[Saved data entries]
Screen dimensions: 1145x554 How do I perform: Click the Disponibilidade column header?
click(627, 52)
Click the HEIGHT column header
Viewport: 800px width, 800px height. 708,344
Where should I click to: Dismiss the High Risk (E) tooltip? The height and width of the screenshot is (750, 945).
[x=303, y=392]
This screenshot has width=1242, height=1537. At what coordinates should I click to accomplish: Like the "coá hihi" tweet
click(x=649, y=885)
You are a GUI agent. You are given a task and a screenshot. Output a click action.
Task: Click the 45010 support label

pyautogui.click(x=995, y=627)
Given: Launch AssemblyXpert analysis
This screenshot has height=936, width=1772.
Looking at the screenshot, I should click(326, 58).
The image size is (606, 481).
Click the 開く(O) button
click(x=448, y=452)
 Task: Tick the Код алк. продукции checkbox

> _What needs to be done_
Rewrite the part that opens with the line containing "You are a GUI" and runs through the end of the items, switching "button" to "control" and leaving everything else unchanged.

> _Response_
You are a GUI agent. You are given a task and a screenshot. Output a click action.
Task: Click the 45010 support label

pyautogui.click(x=995, y=627)
Given: Launch AssemblyXpert analysis
This screenshot has height=936, width=1772.
Looking at the screenshot, I should click(326, 58).
The image size is (606, 481).
Click the 開く(O) control
click(x=448, y=452)
 Task: Tick the Код алк. продукции checkbox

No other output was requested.